Material shown.
BEGIN
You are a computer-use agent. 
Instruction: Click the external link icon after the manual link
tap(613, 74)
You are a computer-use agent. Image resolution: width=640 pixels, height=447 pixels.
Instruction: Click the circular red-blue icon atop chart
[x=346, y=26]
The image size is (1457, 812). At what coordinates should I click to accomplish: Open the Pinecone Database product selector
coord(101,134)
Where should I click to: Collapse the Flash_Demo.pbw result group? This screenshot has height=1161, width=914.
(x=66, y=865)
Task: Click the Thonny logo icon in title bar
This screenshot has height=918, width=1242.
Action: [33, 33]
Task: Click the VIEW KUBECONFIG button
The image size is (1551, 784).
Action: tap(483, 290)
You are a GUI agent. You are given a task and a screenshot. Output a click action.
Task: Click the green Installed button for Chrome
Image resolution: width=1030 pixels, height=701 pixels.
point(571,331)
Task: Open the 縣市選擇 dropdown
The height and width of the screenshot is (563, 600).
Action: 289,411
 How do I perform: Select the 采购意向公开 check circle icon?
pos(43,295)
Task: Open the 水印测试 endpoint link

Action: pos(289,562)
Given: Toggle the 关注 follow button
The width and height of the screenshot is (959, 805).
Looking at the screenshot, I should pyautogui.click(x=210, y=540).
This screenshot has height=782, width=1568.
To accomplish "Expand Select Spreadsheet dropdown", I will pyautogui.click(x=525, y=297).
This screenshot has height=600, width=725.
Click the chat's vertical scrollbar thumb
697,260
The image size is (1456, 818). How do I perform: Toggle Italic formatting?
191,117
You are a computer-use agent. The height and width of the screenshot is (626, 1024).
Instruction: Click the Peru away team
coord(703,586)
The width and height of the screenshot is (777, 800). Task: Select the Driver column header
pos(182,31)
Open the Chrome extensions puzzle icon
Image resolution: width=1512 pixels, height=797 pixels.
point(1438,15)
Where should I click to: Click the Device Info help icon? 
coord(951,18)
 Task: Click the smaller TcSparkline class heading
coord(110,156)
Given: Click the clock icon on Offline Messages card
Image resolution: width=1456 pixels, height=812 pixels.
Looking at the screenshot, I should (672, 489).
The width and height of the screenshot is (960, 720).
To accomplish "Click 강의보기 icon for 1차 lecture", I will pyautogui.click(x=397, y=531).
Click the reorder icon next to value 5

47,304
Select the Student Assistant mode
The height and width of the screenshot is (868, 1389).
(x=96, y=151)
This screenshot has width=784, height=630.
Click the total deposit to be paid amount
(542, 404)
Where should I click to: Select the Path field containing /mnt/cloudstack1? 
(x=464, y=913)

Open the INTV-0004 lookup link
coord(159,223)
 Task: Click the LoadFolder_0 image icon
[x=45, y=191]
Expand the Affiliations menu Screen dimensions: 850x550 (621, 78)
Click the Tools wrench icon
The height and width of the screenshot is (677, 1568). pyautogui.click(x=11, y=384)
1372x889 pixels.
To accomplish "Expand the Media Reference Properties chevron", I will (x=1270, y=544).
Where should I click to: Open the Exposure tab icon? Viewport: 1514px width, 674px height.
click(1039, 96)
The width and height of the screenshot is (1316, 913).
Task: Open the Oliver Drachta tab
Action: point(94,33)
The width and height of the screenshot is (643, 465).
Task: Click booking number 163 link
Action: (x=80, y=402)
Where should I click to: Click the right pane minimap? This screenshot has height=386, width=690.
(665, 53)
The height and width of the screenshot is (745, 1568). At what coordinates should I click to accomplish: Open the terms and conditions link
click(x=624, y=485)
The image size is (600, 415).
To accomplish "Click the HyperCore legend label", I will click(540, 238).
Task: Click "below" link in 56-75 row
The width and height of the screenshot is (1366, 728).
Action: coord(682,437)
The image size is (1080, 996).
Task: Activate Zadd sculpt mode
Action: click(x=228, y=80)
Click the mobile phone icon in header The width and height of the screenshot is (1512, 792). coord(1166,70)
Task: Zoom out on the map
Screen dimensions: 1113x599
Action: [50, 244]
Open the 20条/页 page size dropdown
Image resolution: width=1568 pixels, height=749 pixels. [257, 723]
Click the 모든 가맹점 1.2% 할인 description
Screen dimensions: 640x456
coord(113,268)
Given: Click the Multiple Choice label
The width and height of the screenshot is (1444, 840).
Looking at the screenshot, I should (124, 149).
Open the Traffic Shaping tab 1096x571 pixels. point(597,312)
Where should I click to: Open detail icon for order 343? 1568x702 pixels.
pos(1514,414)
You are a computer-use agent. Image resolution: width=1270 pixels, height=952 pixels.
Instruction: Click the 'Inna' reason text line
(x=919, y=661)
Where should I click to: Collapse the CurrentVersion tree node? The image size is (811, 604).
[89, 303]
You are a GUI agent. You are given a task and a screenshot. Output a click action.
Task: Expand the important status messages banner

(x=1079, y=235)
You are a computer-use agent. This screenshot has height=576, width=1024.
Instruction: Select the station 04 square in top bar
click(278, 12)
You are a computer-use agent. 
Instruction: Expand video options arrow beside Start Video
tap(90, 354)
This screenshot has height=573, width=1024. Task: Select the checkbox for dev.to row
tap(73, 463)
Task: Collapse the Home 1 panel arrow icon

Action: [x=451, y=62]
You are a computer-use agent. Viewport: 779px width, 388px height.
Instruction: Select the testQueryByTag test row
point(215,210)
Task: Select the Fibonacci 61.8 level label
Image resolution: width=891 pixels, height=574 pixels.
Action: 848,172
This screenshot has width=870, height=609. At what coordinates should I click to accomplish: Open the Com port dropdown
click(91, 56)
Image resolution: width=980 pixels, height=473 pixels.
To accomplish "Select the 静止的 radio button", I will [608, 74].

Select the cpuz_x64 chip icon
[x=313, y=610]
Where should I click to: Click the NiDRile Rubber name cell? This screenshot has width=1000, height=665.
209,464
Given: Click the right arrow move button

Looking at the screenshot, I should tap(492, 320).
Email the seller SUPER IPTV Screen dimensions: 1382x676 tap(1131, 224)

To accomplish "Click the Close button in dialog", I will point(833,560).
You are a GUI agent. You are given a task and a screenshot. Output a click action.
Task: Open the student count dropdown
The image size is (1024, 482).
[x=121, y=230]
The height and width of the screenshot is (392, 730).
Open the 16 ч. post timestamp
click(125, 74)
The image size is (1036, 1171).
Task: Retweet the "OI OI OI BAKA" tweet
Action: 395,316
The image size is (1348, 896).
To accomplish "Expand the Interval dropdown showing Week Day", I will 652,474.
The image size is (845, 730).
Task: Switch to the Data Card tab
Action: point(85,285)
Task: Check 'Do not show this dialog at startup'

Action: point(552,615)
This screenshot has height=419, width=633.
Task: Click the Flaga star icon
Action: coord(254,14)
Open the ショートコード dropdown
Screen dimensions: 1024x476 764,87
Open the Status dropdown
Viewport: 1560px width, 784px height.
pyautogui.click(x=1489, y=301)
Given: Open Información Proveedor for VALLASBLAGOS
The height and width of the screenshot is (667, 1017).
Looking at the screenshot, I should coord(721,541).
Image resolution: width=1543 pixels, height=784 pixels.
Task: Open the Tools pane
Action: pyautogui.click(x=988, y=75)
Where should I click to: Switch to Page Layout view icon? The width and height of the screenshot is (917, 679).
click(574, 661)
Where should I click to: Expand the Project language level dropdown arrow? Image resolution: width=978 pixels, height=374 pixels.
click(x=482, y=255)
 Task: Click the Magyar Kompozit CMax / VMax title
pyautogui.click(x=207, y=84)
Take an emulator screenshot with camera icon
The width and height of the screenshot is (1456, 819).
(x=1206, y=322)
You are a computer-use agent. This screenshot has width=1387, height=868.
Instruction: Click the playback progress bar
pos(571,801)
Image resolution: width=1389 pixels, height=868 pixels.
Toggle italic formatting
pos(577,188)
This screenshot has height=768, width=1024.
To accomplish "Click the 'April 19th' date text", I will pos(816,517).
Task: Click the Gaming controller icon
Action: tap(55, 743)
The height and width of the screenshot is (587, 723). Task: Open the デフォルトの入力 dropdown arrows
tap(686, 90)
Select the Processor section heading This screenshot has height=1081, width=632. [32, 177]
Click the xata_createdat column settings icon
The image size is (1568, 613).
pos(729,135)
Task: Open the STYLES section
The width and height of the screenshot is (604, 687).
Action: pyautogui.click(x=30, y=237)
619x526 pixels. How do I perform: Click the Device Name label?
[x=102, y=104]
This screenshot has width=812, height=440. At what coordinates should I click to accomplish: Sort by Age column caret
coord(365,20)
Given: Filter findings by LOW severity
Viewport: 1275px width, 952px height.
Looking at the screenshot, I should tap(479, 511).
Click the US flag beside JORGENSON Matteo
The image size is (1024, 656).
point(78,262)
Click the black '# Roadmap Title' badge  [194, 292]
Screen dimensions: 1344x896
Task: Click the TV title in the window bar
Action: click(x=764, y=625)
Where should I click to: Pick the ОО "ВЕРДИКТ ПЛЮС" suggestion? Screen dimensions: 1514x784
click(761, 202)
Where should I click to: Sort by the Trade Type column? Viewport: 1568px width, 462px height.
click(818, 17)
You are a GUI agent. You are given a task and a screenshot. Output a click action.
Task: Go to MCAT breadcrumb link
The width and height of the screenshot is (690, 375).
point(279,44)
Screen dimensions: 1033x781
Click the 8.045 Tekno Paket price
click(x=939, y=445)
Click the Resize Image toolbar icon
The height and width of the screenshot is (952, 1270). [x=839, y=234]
END
Given request.
Copy the records from the line with "Click the mobile" up to and including the line with "Open the Traffic", swapping "Zoom out" for "Zoom in" and keeping everything else the same.

Exercise solution.
Click the mobile phone icon in header The width and height of the screenshot is (1512, 792). coord(1166,70)
Task: Zoom in on the map
Screen dimensions: 1113x599
Action: [50, 244]
Open the 20条/页 page size dropdown
Image resolution: width=1568 pixels, height=749 pixels. [257, 723]
Click the 모든 가맹점 1.2% 할인 description
Screen dimensions: 640x456
coord(113,268)
Given: Click the Multiple Choice label
The width and height of the screenshot is (1444, 840).
Looking at the screenshot, I should (124, 149).
Open the Traffic Shaping tab 1096x571 pixels. point(597,312)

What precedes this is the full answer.